Nel corso del dibattito odierno, interrotto dopo due ore per lasciare spazio alla legge sulle armi e che riprenderà la settimana prossima, tutti i gruppi parlamentari, tranne ovviamente i democentristi, raccomandano infatti di respingere una modifica costituzionale che, a loro parere, mette in pericolo il benessere e la stabilità della Svizzera.
Depositata il 12 agosto 2016, la proposta dell'UDC vuole sancire il primato del diritto costituzionale su quello internazionale e obbligare le autorità ad adeguare i trattati internazionali che contraddicono la Costituzione e a denunciarli, se necessario.
Prima del voto finale, il cui esito negativo è scontato dovranno ancora esprimersi singolarmente oltre 80 deputati. I gruppi PLR, Verdi e Verdi liberali, PBD, PPD, PS hanno tuttavia già espresso chiaramente la loro avversione per un'iniziativa giudicata inapplicabile e dannosa per la reputazione internazionale del Paese e per la sua piazza economica.
In particolare, circa la reputazione della Confederazione a livello internazionale, gli oratori dei vari gruppi hanno detto di temere un'eventuale disdetta della Convenzione europea dei diritti umani, passo che isolerebbe il Paese a livello internazionale. "Non è certo ciò che vogliono gli Svizzeri", ha dichiarato in aula il consigliere nazionale ticinese Marco Romano (PPD).
Il diritto internazionale, di cui fanno parte anche i numerosi trattati di libero scambio siglati dalla Confederazione nonché i bilaterali I e II con Bruxelles, è una realtà spesso legittimata dal popolo, ha ricordato Romano, specificando che per dirimere gli eventuali conflitti tra diritto interno e internazionale vi è a disposizione il Parlamento e, in ultima istanza, il Tribunale federale.
Secondo il deputato popolare-democratico, se accolta l'iniziativa creerebbe incertezza giuridica dando un'impressione negativa della Svizzera quale partner internazionale affidabile. Tale stato di cose avrebbe ricadute negative per l'economia elvetica, estremamente globalizzata, che ha bisogno della certezza del diritto per prosperare.
Per Matthias Jauslin (PLR/AG), ogni trattato internazionale rappresenta una restrizione della sovranità, ma la Svizzera è libera o meno di sottoscriverlo. Quando ciò viene fatto, è con piena cognizione di causa. "Per amore della Svizzera" diciamo quindi di no a questa iniziativa, iniziativa che il gruppo socialista, per bocca di Nadine Massahardt (PS/BE), ha addirittura definito "anti svizzera".

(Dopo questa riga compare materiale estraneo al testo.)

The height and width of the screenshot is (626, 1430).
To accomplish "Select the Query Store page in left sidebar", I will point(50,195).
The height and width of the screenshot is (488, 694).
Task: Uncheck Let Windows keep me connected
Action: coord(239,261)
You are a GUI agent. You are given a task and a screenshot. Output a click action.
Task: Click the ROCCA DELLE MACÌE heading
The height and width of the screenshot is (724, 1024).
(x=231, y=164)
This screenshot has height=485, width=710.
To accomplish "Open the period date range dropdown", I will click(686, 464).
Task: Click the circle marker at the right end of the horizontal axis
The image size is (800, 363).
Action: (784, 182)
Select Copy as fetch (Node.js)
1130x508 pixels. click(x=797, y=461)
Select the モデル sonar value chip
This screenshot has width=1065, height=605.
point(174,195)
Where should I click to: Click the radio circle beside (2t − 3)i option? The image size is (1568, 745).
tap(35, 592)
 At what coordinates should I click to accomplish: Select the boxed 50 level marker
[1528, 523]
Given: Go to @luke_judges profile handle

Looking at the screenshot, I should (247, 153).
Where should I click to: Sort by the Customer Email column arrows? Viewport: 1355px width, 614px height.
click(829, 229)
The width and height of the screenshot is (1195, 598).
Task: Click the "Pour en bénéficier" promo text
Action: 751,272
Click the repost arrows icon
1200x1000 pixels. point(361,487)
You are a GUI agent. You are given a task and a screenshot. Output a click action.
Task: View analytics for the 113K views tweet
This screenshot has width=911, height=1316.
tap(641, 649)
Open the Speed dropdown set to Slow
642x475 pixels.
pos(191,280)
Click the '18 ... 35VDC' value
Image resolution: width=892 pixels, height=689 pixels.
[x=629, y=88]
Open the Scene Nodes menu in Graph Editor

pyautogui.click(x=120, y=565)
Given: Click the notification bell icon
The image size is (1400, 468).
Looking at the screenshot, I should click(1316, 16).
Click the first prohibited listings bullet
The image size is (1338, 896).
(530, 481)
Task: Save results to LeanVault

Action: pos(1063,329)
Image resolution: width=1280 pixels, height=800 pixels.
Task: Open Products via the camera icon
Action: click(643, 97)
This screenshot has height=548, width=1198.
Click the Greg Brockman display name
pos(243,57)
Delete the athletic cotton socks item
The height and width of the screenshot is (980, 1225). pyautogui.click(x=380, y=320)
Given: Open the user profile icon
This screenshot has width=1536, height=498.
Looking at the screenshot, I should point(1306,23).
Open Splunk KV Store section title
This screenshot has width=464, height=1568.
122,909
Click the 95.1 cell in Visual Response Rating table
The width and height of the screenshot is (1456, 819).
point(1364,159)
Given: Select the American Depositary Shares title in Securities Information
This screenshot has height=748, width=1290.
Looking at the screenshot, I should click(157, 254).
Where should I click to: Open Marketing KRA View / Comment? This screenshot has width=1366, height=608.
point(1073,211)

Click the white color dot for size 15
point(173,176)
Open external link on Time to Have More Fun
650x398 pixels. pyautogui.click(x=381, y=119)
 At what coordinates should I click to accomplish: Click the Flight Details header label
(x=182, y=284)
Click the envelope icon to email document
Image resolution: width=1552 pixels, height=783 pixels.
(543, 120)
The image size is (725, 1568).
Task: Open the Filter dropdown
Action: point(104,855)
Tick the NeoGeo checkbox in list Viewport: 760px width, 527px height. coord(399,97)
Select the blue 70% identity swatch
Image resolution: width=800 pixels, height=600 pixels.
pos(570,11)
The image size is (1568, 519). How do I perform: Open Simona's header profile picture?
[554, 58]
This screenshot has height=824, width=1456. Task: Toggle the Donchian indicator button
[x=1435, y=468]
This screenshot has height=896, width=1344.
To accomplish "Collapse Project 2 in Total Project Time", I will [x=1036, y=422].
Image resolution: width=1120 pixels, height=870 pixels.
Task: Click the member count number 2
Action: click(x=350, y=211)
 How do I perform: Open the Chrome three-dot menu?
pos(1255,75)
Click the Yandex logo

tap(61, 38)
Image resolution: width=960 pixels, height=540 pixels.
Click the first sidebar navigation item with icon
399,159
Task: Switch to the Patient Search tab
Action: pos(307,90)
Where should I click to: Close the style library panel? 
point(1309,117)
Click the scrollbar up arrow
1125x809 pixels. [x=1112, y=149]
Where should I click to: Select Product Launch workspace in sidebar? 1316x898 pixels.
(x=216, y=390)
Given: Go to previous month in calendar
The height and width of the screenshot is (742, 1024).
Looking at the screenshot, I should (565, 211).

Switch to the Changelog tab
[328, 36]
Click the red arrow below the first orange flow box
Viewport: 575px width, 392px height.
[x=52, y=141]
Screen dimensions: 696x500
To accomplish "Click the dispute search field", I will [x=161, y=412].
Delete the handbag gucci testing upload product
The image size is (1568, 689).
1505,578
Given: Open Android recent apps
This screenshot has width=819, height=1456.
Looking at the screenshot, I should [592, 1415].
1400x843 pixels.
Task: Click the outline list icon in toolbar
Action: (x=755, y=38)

"Noi vogliamo semplicemente fare in modo che le decisioni del popolo vengano applicate", ha esordito Hans-Ueli Vogt (UDC/ZH) nel suo intervento, "come nel caso dell'iniziativa per l'espulsione dei criminali stranieri", la cui applicazione è stata limitata da alcune sentenze del Tribunale federale. Secondo Vogt, l'antipatia di molti ambienti nei confronti dell'iniziativa si spiega col fatto che "il popolo dà fastidio". "Il diritto internazionale viene sbandierato come un'arma da coloro che vogliono metterlo a tacere", ha sottolineato Vogt.
L'estensione del diritto internazionale, secondo il professore di diritto zurighese, erode a poco a poco la democrazia diretta. Poiché le regole internazionali cambiano lentamente, sussiste a suo parere il rischio che alle generazioni future venga impedito di modificare determinate regole non più attuali.
A detta di Vogt, l'opinione della maggioranza del plenum fa si che l'Unione europea diventi di fatto l'istanza superiore del diritto svizzero. "Nessun Paese al mondo considera il diritto internazionale superiore al proprio diritto costituzionale", ha tuonato il consigliere nazionale prima di congedarsi.